Richtig dahinterkommen will ich zwar nicht, was Black mit der Aussage gemeint hat, "Head Carrier" tendiere in Richtung "Doolittle" (das irgendwie nutzlose Gebolze der Single "Um Chagga Lagga" kann er ja wohl nicht gemeint haben). Korrekter wäre: "Head Carrier" ist ein altersweises, spektakulär unspektakuläres Album jener Band geworden, die mal "Doolittle" komponiert hat. Man hört es an genügend Stellen heraus, und zumindest mir reicht das für den Moment.
4 Kommentare mit einer Antwort
gut gelaunt wie ich bin, würd ich sogar noch nen pünktchen mehr springen lassen.
lediglich "head carrier" ,"tenement song" und "all the saints" taugen mir nicht. der rest ist eigentlich ganz gut geworden, mit "baal's back", "oona" und dem schon erwähnten " all i think about now" gibts sogar 3 wirkliche kracher die zu den alten glanztaten der band mühelos aufschließen können.

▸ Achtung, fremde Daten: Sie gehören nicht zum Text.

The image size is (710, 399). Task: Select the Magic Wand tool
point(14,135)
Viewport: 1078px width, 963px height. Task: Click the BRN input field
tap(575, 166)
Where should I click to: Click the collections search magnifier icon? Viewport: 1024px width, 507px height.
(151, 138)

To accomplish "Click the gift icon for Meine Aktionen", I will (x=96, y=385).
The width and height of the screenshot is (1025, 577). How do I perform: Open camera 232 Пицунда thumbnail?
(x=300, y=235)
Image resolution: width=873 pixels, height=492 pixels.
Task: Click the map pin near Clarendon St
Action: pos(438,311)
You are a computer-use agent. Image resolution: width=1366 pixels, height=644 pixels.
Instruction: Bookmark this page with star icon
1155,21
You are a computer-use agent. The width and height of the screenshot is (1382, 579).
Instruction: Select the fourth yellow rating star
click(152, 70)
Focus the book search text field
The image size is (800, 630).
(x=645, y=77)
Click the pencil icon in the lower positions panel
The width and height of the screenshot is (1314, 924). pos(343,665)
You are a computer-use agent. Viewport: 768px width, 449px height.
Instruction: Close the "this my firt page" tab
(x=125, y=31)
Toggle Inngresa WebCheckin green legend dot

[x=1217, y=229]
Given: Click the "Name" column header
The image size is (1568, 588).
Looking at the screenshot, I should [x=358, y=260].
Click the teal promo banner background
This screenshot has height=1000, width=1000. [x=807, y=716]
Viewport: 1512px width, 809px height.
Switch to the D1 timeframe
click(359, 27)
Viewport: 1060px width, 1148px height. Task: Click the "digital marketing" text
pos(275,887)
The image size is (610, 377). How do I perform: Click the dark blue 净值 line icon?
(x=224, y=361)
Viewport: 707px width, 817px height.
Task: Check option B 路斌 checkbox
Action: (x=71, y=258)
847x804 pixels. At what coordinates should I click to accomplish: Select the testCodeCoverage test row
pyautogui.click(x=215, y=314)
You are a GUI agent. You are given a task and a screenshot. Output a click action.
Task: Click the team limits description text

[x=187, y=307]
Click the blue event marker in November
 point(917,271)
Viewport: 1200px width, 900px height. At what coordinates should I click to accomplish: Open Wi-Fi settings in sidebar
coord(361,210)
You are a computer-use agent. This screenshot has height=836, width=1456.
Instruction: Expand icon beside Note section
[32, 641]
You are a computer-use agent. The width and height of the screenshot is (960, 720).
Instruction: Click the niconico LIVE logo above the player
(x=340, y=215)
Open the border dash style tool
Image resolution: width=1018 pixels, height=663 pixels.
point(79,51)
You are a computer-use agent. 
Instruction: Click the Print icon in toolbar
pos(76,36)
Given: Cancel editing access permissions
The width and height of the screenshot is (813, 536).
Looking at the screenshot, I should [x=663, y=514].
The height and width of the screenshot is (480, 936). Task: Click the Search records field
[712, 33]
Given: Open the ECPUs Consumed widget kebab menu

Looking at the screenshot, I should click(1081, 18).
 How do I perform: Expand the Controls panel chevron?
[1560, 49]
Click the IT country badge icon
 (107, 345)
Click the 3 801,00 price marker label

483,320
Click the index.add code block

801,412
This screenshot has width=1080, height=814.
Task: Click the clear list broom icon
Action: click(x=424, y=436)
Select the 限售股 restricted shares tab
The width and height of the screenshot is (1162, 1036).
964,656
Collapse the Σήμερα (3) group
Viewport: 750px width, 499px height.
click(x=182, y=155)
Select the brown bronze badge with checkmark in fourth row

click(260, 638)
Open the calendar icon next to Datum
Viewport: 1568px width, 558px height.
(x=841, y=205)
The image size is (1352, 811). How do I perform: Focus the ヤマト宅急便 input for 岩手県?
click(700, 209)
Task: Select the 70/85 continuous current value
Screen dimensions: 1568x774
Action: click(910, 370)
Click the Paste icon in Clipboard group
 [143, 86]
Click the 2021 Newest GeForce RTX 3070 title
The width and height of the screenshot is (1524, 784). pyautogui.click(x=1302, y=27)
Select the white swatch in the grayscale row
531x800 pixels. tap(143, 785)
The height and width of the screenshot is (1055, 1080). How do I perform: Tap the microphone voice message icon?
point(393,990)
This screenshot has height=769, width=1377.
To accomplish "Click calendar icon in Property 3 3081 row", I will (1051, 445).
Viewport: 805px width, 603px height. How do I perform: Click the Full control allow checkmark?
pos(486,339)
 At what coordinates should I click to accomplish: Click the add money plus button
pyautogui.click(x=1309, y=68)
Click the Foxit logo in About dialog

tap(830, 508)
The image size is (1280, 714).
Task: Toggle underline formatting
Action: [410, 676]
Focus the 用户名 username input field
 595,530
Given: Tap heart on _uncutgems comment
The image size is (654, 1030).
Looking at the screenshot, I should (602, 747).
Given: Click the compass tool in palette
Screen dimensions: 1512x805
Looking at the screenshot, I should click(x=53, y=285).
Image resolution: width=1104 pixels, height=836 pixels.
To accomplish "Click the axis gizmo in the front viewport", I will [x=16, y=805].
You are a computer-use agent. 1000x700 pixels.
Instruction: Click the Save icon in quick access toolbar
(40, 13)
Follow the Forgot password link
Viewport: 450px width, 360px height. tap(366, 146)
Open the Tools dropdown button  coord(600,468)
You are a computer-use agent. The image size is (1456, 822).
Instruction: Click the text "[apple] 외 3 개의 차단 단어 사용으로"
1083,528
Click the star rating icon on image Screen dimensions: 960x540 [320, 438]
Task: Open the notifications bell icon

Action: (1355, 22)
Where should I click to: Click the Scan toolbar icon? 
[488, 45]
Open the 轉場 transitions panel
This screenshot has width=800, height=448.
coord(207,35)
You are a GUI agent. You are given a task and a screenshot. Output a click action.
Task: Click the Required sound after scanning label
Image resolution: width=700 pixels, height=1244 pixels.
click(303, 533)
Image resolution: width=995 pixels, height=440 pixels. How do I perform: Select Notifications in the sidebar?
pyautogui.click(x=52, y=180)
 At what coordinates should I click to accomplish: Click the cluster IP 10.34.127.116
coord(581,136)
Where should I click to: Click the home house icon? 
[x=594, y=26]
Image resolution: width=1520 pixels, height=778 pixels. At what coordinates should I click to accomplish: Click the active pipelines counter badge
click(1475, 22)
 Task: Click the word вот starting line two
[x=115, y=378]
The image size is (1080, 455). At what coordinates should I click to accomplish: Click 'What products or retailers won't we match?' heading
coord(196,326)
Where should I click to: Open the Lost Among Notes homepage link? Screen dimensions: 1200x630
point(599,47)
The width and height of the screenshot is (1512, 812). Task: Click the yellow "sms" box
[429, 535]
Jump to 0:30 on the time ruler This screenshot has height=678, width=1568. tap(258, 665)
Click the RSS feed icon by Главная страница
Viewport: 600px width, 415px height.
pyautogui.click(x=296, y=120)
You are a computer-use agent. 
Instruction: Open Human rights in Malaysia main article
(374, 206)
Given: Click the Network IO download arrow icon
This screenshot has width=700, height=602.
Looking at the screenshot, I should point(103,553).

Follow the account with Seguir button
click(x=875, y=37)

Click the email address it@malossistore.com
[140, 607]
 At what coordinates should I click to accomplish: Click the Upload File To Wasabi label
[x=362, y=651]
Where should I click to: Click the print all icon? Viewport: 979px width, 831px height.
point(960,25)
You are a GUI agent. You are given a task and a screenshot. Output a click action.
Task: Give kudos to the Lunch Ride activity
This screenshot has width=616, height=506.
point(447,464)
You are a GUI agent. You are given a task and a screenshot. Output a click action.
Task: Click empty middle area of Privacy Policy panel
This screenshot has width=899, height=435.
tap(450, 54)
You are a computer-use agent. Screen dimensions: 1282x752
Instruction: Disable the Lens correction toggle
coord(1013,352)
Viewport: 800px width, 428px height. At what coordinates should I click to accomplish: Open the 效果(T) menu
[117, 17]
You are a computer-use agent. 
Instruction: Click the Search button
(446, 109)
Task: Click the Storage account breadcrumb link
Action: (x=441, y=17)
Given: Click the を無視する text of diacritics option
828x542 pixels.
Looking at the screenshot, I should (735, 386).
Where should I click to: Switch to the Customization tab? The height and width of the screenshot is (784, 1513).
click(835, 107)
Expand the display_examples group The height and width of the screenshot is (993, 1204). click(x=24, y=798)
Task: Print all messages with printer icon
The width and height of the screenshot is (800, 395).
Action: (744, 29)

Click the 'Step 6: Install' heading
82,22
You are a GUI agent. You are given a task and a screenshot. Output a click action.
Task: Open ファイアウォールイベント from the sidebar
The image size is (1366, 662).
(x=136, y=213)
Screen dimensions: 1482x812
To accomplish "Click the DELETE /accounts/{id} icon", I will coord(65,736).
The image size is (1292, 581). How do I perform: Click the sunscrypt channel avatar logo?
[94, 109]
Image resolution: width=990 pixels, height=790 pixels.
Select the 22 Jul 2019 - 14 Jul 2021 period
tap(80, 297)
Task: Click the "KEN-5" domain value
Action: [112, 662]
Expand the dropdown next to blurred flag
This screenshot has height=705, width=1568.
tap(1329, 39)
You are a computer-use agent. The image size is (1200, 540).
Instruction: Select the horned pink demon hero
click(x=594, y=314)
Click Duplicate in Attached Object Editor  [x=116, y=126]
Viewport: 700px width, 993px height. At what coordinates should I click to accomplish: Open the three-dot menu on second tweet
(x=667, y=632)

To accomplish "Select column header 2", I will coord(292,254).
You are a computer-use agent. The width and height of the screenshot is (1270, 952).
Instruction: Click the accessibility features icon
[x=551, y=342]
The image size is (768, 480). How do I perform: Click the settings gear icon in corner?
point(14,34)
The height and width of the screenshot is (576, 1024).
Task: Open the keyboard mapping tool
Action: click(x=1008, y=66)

Na ja, Paz wurde ja (geraden von den eher stumpfen Macho-Muckern in meinem damaligen Umfeld) früher bereits auf der ersten Perfect Circle-Platte als "schmückendes Beiwerk" geschmäht.
Die qualifiziert sich für so nen Job nicht allein durch ihre Fähigkeit, mit selbstherrlichen Egomanen auch in deren unkreativsten Phasen brauchbare Scheiben aufzunehmen.
Hab noch nichts gehört von der Platte, glaube aber, dass das in dieser "RHCP"-Klasse noch einige Jahre laufen wird für die Pixies. Live auch immer wieder mal gerne. Irgendwie bin ich mit den Pixies bzgl. ihres Status auch nachsichtiger als mit den Peppers, aber die Geschichte ist auf anderem Papier gedruckt.
BAAL's Back?! Selbst bei den Pixies ist angekommen, dass er wieder stattfindet?
Beim ersten Durchgang fand ich das Album sehr schlecht. Nach einer Woche heavy rotation bin ich jetzt ein bisschen nachsichtiger. Ist nun mal weniger rockig als ich erwartet habe. Neue Fans wird die Scheibe sicherlich nicht gewinnen, dazu ist sie zu unspektakulär. Drei Sterne vergebe ich nur mit viel goodwill.
Das Ding hat seine Highlights (Might as well be gone, All I think.., Classic Masher, Bel Esprit etc); aber wie beim letzten Album sind auch hier einige Totalausfälle dabei; die nicht mal als BSeiten taugen. Allen voran Um Chagga Lagga und Plaster of Paris.
Muss mir noch ueberlegen ob ich Live Tickets kaufen werde.
Wieder mit etwas Abstand gehört ist das auf jeden Fall eine weitaus homogenere Platte als Indie Cindy.
Die kurze Spieldauer tut dem Album ziemlich gut, wenig Durchhänger insgesamt. Sogar das Titelstück hat sich mittlerweile etwas gemausert.
Drei mit Tendenz zu vier Sternen würde ich dem Album locker geben.